→ EXERCISE MATERIALS
- - - -

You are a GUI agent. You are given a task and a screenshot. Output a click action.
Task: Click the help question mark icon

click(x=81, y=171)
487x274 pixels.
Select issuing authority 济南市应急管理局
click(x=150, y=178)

- - - -

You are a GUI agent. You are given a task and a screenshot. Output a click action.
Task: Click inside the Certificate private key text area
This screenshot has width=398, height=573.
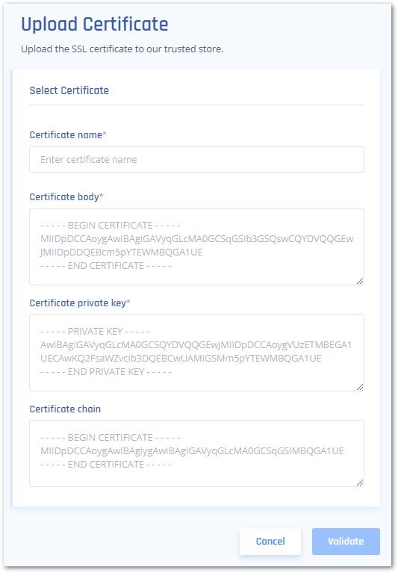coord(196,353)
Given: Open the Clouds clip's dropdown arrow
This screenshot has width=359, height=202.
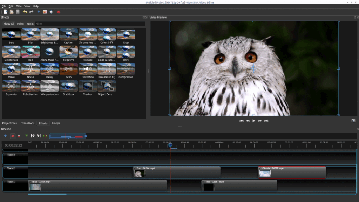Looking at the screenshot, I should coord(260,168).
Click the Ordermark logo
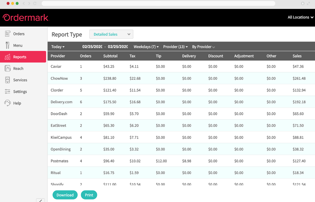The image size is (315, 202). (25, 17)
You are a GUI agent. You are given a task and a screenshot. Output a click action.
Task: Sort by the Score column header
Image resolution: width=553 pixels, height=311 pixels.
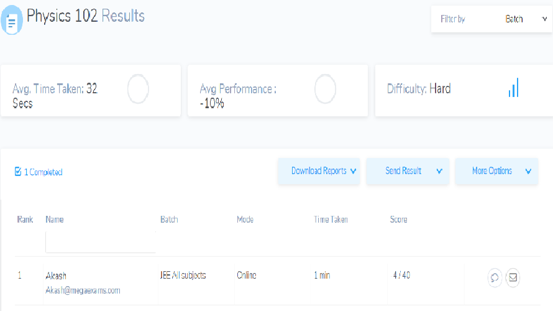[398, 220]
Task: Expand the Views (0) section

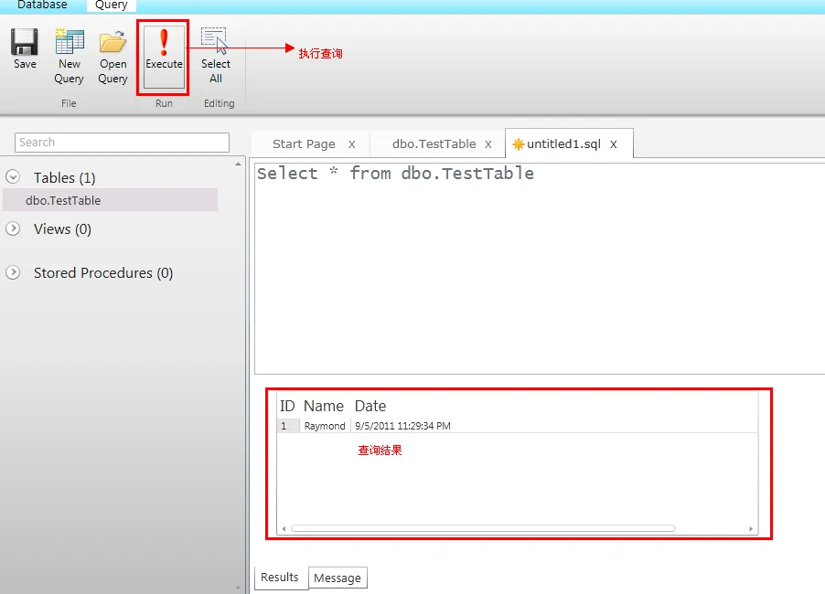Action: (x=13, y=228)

- - - -

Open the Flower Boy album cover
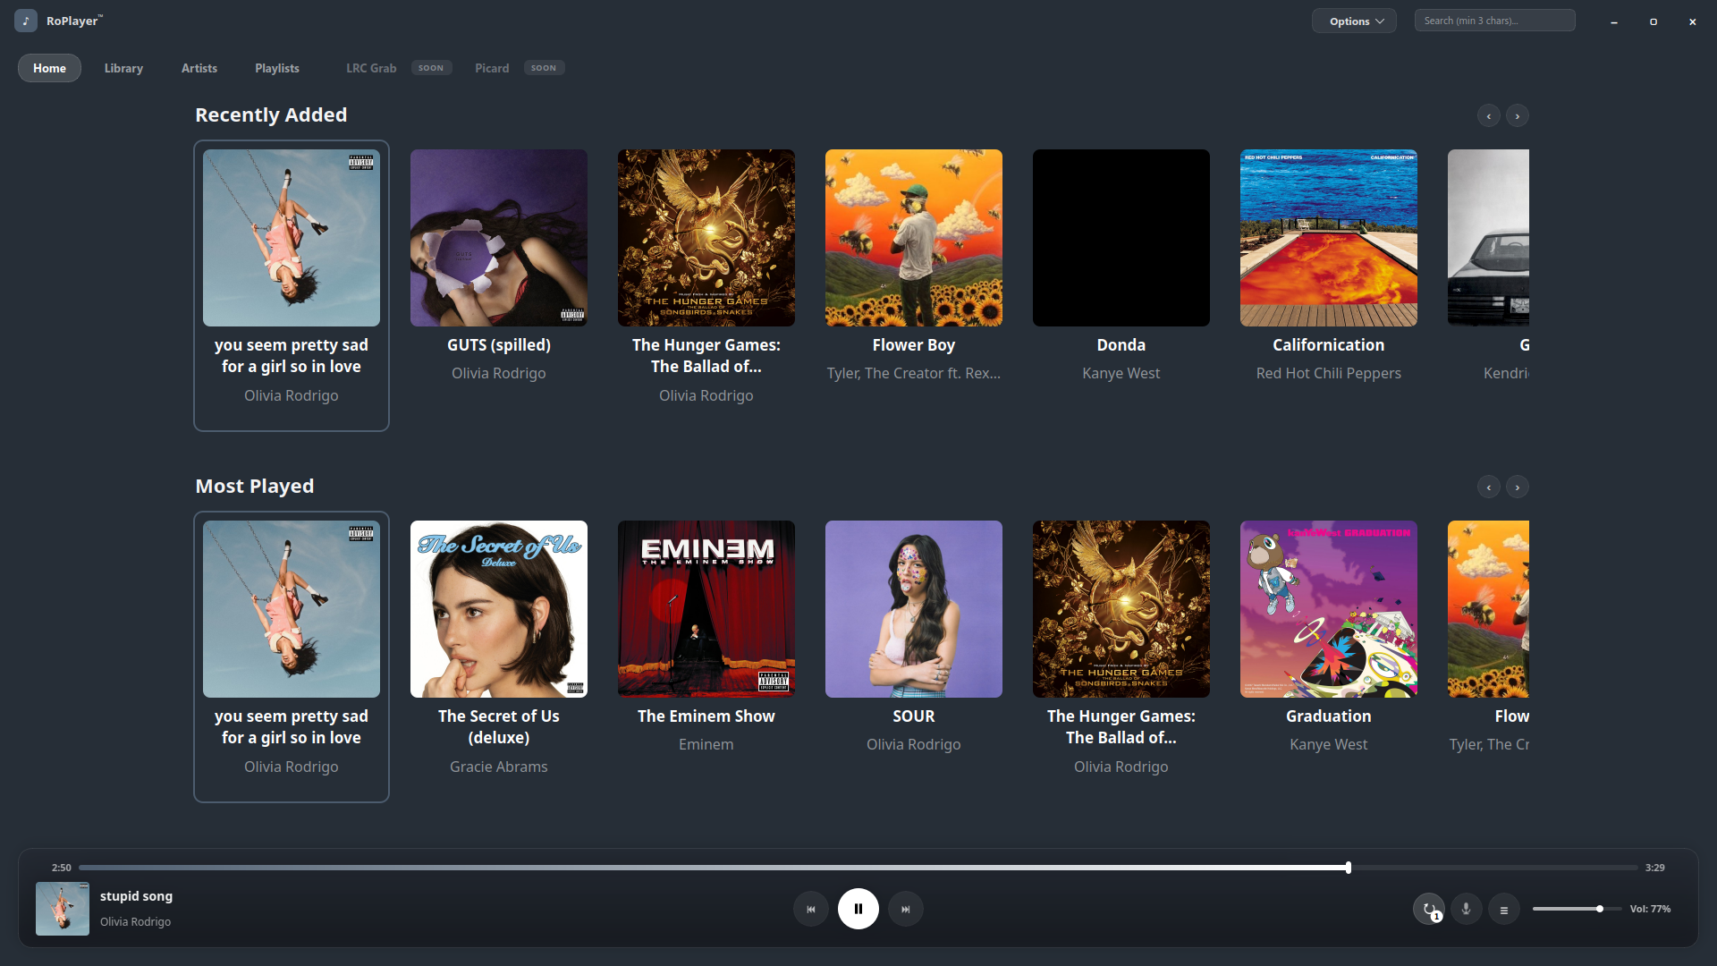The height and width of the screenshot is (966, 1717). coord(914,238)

- - - -

→ TASK PROMPT
Express the listing from the line with "Given: Open the Clouds clip's dropdown arrow" up to and including the line with "The image size is (315, 202). (25, 17)" as a JSON list of strings, one string per line, with blank lines omitted. Leave the pictures out of your answer.

→ REPLY
[
  "Given: Open the Clouds clip's dropdown arrow",
  "This screenshot has width=359, height=202.",
  "Looking at the screenshot, I should coord(260,168).",
  "Click the Ordermark logo",
  "The image size is (315, 202). (25, 17)"
]